Case Report: Lymphohistiocytic Myocarditis With Severe Cardiogenic Shock Requiring Mechanical Cardiocirculatory Support in Multisystem Inflammatory Syndrome Following SARS-CoV-2 Infection.

ABSTRACT

Multisystem Inflammatory Syndrome (MIS) is a novel hyperinflammatory syndrome associated with SARS-CoV-2 infection. It predominantly affects children (MIS-C) a few weeks after a usually asymptomatic SARS-CoV-2 infection and is only rarely seen in adults above 21 years (MIS-A). Only scarce data on histological findings in both pediatric and adult patients has been published so far. An 18-year-old male patient was admitted to hospital in a febrile state, which progressed to severe cardiogenic shock and multi-organ failure requiring extracorporeal life support. Myocardial biopsy revealed small vessel-associated immune cell infiltrates. Diagnosis of MIS-C was made after ruling out all potential differential diagnosis.
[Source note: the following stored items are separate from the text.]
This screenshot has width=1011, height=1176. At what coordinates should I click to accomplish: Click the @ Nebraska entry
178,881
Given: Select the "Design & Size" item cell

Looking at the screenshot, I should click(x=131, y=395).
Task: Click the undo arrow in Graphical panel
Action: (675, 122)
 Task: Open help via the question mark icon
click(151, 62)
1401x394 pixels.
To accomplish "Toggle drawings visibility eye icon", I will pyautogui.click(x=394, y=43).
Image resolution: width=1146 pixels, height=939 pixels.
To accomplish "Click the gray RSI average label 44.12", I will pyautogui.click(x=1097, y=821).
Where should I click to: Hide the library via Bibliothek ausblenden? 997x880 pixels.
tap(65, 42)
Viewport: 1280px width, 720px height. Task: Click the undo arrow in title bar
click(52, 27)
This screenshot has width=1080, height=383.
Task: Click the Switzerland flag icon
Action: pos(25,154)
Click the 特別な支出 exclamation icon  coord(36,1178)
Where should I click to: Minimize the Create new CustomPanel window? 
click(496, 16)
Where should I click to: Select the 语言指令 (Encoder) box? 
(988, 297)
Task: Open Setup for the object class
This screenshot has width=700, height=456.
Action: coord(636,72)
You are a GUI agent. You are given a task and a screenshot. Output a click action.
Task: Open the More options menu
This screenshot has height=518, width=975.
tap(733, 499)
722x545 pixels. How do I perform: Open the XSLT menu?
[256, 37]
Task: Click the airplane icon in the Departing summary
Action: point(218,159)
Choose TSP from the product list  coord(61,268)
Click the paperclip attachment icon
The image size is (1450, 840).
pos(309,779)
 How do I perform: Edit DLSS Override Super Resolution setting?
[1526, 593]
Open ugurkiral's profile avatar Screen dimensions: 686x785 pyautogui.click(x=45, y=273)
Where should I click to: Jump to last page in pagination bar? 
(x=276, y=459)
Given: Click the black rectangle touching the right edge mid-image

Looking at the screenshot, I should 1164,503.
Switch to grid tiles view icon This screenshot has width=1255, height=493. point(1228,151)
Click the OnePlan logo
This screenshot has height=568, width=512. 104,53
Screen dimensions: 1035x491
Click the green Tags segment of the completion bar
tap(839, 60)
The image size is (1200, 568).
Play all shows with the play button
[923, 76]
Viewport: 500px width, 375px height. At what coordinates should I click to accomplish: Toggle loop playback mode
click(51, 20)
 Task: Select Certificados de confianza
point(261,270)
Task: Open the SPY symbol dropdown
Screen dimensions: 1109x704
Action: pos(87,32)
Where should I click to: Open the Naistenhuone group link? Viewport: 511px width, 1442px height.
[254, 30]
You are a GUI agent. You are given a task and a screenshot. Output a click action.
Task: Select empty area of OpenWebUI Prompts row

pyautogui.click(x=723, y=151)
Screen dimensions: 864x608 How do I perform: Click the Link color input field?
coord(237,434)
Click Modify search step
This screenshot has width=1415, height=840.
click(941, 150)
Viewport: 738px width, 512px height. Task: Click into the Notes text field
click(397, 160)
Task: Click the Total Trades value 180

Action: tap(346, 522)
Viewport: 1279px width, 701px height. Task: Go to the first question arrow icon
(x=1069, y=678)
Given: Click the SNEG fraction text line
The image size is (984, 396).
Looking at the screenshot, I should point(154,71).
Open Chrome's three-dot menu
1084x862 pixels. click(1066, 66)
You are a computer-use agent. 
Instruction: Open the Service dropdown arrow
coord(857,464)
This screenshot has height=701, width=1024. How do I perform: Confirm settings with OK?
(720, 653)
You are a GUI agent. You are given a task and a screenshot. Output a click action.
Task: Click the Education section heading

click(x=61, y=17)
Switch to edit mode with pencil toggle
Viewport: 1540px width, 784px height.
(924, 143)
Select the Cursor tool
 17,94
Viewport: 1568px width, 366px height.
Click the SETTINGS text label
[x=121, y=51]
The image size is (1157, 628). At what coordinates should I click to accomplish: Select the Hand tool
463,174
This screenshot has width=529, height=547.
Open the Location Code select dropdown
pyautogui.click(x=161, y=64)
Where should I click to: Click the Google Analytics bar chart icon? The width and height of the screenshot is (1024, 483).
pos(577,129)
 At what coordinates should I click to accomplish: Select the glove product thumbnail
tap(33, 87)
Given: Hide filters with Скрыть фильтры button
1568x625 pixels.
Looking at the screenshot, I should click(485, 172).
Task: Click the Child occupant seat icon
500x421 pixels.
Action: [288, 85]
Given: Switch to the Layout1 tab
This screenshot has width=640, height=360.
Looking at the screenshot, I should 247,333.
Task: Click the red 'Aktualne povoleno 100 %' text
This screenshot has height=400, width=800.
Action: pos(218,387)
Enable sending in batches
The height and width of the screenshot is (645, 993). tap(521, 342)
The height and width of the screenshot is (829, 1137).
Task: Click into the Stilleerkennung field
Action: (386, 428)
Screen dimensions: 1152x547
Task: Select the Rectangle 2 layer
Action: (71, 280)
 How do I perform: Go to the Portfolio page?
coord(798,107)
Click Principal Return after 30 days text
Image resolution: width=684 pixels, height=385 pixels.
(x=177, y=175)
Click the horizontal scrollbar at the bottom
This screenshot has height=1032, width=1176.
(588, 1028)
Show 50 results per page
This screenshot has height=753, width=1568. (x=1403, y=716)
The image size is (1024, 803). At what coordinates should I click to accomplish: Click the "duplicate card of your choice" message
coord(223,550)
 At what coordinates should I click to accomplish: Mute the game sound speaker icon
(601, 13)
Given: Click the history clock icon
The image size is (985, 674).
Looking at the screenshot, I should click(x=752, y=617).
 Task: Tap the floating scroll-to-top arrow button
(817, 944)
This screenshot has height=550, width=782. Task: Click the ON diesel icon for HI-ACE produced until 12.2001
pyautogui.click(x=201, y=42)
Use of immunosuppressive treatment with steroids, interleukin-1 blockade and high-dose intravenous immunoglobulins resulted in the patient's full recovery. Multisystem Inflammatory Syndrome (MIS) is a new differential diagnosis of cardiac dysfunction in pediatric and adult patients. The lack of myocardial necrosis differentiates the disease from other viral myocarditis and offers an explanation for the fast response to immunomodulatory therapy and the favorable prognosis. The preceding SARS-CoV-2 infection might only have been mildly symptomatic or even asymptomatic.